* To do:
1/ Rewrite the stretch of the Black Noddy post from "Here’s a bird" through "hot tropical island.", changing "squid" to "shrimp".
2/ Say whether each statement agrees with the Black Noddy post, answering yes or no and quoting the deciding words: (a) the bird is about 15 inches long; (b) its breeding season on Heron Island runs from May to September; (c) it builds its nests on the ground.

* Text under study:
------------------------------------------------------------

Black Noddy

Black Noddy, Heron Isl., Aus.

Black Noddy, Heron Isl., Aus.

Here’s a bird you only see in tropical climates and, being a seabird, you rarely see them on land.  We saw thousands of these noddies on Heron Island amidst the Great Barrier Reef in Australia.


This bird is a member of the tern family.  Also known as the white-capped noddy, Anous minutus feed on fish and squid; and nest in trees on sea islands, often returning to the same nest.  They are about 15 inches long (37 cm).  More noddy info here.


Black Noddy nest, Heron Isl., Aus.

Black Noddy nest, Heron Isl., in Pisonia tree

Sleek and elegant with their black plumage and white crown, there are over 70,000  pairs nesting on Heron Island during their breeding season (Oct.-April).  They line their nests, however, with their droppings and oh, try to imagine the smell of 70,000 fecal-covered nests tucked into a small forest on a very hot tropical island.


Still, they are lovely.

Photo credit:  Athena Alexander

Heron Island, Aus.

Heron Island, Aus.


34 thoughts on “Black Noddy

    • The noddies were thus named for their way of constantly dipping their heads during breeding display. Very glad you liked today’s post and appreciate your visit, Alastair. 😀

  1. Running out to get nose plugs at the thought of a hot small island and 70,000 nests! You have left me with quite the vision Jet. As you say they are beautiful despite the aroma. Wishing you both a great weekend!

    • Your comment made me smile, pc, thanks so much. It was a lovely, albeit odorous, bird. So happy you enjoyed the post, I imagine you are on the road enjoying the wild, wild west. Have fun! 😀

  2. over 70,000 pairs nesting on the Island, I can’t imagine… They are beautiful of this special bird. Have an enjoyable weekend, Jet. 🙂

    • Fortunately we don’t live there and could just move on…one of the things I like so much about travel. I always appreciate your frequent posts and comments, Janet. And you, too, have a great weekend! 😀

  3. These reminded me of the Inca Terns somehow. Interesting birds, I haven’t seen them in person yet. Thanks for the post Jet! 🙂

    • I had not seen them ever before or ever since. They live out at sea, so they’re a rare sight. And yes, there was a reminiscence to the Inca Tern, so sleek and elegant. Glad you liked the post today, dear HJ. Have a great weekend! 😀

    • It’s my pleasure introducing you to this bird, Indah. Thank YOU for introducing me to so many wonderful creatures of the sea. Having a terrific weekend, hope you are too…. 😀

  4. That’s a new type of tern for me. I can only imagine how the Heron island with thousands of nests would look and smell like. But it’s great they have a safe place like that where they come to nest year after year.

------------------------------------------------------------

* Data shown:
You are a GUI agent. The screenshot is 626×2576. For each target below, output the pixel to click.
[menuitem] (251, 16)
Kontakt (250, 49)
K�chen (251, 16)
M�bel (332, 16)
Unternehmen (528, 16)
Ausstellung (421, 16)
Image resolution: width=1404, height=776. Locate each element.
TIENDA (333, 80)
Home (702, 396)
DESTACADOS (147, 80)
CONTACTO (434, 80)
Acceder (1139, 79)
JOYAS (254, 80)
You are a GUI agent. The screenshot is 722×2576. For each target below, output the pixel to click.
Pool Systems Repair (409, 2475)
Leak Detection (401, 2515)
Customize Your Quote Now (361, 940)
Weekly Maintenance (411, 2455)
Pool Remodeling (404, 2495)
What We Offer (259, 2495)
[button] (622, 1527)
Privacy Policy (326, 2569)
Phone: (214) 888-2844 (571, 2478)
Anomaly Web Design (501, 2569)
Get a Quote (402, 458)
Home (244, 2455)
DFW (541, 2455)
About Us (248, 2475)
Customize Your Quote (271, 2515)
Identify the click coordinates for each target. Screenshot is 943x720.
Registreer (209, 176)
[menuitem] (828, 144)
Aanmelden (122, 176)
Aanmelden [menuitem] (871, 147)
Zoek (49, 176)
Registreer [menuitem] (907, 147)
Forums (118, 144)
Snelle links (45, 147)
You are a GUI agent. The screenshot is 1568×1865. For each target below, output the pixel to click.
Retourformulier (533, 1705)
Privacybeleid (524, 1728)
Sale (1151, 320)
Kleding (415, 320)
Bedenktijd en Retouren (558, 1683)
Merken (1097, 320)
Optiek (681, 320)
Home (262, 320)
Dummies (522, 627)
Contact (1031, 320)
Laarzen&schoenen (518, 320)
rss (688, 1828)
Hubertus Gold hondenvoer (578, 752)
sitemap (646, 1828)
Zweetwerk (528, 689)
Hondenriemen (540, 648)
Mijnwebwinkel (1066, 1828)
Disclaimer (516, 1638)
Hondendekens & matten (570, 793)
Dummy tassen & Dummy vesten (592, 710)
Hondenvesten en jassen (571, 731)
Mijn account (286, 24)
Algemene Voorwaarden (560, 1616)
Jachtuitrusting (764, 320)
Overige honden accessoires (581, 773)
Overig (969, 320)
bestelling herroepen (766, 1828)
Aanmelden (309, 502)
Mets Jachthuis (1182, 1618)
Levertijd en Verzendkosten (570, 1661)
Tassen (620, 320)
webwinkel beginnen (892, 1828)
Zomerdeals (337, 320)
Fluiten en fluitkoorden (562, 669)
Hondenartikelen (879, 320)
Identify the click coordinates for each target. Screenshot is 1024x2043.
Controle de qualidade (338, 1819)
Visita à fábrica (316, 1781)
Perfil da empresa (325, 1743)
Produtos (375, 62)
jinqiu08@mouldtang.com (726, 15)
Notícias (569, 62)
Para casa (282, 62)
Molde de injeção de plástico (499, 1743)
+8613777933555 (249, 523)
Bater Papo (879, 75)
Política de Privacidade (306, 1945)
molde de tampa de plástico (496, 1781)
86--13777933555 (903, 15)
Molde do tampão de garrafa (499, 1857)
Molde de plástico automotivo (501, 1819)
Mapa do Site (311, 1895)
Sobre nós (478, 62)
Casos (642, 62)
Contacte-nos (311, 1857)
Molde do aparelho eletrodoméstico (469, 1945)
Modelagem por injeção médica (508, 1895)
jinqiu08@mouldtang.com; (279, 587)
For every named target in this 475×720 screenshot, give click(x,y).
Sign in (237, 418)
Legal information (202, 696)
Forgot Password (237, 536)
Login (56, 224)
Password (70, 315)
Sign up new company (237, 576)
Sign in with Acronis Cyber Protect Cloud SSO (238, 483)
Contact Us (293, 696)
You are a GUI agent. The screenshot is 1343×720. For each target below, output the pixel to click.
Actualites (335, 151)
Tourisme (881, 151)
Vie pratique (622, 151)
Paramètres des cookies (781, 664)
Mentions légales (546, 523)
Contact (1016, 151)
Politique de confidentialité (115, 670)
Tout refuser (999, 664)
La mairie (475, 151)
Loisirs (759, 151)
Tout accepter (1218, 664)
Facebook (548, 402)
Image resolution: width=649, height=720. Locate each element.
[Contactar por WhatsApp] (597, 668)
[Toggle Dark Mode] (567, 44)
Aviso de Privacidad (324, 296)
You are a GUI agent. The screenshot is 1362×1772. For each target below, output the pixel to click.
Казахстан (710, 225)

------------------------------------------------------------

* Answers for each item:
1/
Here’s a bird you only see in tropical climates and, being a seabird, you rarely see them on land.  We saw thousands of these noddies on Heron Island amidst the Great Barrier Reef in Australia.


This bird is a member of the tern family.  Also known as the white-capped noddy, Anous minutus feed on fish and shrimp; and nest in trees on sea islands, often returning to the same nest.  They are about 15 inches long (37 cm).  More noddy info here.


Black Noddy nest, Heron Isl., Aus.

Black Noddy nest, Heron Isl., in Pisonia tree

Sleek and elegant with their black plumage and white crown, there are over 70,000  pairs nesting on Heron Island during their breeding season (Oct.-April).  They line their nests, however, with their droppings and oh, try to imagine the smell of 70,000 fecal-covered nests tucked into a small forest on a very hot tropical island.

2/
(a) Yes: "They are about 15 inches long (37 cm)."
(b) No: "during their breeding season (Oct.-April)."
(c) No: "nest in trees on sea islands."